━━━ MATERIAL PROVIDED ━━━

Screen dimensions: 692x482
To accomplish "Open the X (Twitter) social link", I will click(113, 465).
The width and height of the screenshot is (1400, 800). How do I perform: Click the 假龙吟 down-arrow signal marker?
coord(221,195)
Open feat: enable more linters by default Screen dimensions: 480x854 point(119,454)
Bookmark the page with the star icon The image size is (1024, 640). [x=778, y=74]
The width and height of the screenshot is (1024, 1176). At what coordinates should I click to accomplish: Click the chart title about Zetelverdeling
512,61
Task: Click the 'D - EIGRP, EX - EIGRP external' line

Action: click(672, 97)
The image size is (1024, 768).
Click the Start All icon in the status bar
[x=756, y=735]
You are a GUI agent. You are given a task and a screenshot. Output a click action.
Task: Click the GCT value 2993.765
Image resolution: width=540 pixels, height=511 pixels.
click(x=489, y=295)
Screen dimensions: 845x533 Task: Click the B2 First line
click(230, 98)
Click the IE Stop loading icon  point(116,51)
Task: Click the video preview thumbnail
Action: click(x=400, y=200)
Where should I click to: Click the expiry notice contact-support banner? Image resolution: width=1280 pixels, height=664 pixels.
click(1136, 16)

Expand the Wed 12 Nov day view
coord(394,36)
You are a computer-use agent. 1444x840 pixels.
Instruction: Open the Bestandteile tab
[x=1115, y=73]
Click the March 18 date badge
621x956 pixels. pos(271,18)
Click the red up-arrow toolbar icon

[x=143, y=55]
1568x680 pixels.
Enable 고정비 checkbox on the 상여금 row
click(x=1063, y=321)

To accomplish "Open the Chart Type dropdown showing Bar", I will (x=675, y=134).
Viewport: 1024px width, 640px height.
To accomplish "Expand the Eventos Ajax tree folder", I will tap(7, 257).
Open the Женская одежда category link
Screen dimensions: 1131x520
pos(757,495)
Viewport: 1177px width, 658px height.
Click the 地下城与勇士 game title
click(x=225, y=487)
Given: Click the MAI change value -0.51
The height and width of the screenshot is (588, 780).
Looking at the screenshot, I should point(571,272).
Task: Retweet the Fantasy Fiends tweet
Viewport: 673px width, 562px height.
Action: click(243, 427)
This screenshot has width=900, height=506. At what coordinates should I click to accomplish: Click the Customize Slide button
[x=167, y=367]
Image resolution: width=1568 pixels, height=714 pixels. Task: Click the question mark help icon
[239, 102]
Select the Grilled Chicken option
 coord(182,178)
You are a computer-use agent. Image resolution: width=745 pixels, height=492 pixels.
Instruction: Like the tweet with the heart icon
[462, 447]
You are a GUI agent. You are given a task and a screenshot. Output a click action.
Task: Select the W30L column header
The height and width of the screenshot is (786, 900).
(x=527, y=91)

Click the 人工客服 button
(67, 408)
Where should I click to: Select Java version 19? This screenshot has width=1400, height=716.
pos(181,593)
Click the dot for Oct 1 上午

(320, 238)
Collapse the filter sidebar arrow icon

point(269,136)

━━━

→ **WORK REQUEST**: Retype the records in their entirety, matching each one exactly.

→ **WRITTEN ANSWER**:
Screen dimensions: 692x482
To accomplish "Open the X (Twitter) social link", I will click(113, 465).
The width and height of the screenshot is (1400, 800). How do I perform: Click the 假龙吟 down-arrow signal marker?
coord(221,195)
Open feat: enable more linters by default Screen dimensions: 480x854 point(119,454)
Bookmark the page with the star icon The image size is (1024, 640). [x=778, y=74]
The width and height of the screenshot is (1024, 1176). At what coordinates should I click to accomplish: Click the chart title about Zetelverdeling
512,61
Task: Click the 'D - EIGRP, EX - EIGRP external' line

Action: click(672, 97)
The image size is (1024, 768).
Click the Start All icon in the status bar
[x=756, y=735]
You are a GUI agent. You are given a task and a screenshot. Output a click action.
Task: Click the GCT value 2993.765
Image resolution: width=540 pixels, height=511 pixels.
click(x=489, y=295)
Screen dimensions: 845x533 Task: Click the B2 First line
click(230, 98)
Click the IE Stop loading icon  point(116,51)
Task: Click the video preview thumbnail
Action: click(x=400, y=200)
Where should I click to: Click the expiry notice contact-support banner? Image resolution: width=1280 pixels, height=664 pixels.
click(1136, 16)

Expand the Wed 12 Nov day view
coord(394,36)
You are a computer-use agent. 1444x840 pixels.
Instruction: Open the Bestandteile tab
[x=1115, y=73]
Click the March 18 date badge
621x956 pixels. pos(271,18)
Click the red up-arrow toolbar icon

[x=143, y=55]
1568x680 pixels.
Enable 고정비 checkbox on the 상여금 row
click(x=1063, y=321)

To accomplish "Open the Chart Type dropdown showing Bar", I will (x=675, y=134).
Viewport: 1024px width, 640px height.
To accomplish "Expand the Eventos Ajax tree folder", I will tap(7, 257).
Open the Женская одежда category link
Screen dimensions: 1131x520
pos(757,495)
Viewport: 1177px width, 658px height.
Click the 地下城与勇士 game title
click(x=225, y=487)
Given: Click the MAI change value -0.51
The height and width of the screenshot is (588, 780).
Looking at the screenshot, I should point(571,272).
Task: Retweet the Fantasy Fiends tweet
Viewport: 673px width, 562px height.
Action: click(243, 427)
This screenshot has width=900, height=506. At what coordinates should I click to accomplish: Click the Customize Slide button
[x=167, y=367]
Image resolution: width=1568 pixels, height=714 pixels. Task: Click the question mark help icon
[239, 102]
Select the Grilled Chicken option
 coord(182,178)
You are a computer-use agent. Image resolution: width=745 pixels, height=492 pixels.
Instruction: Like the tweet with the heart icon
[462, 447]
You are a GUI agent. You are given a task and a screenshot. Output a click action.
Task: Select the W30L column header
The height and width of the screenshot is (786, 900).
(x=527, y=91)

Click the 人工客服 button
(67, 408)
Where should I click to: Select Java version 19? This screenshot has width=1400, height=716.
pos(181,593)
Click the dot for Oct 1 上午

(320, 238)
Collapse the filter sidebar arrow icon

point(269,136)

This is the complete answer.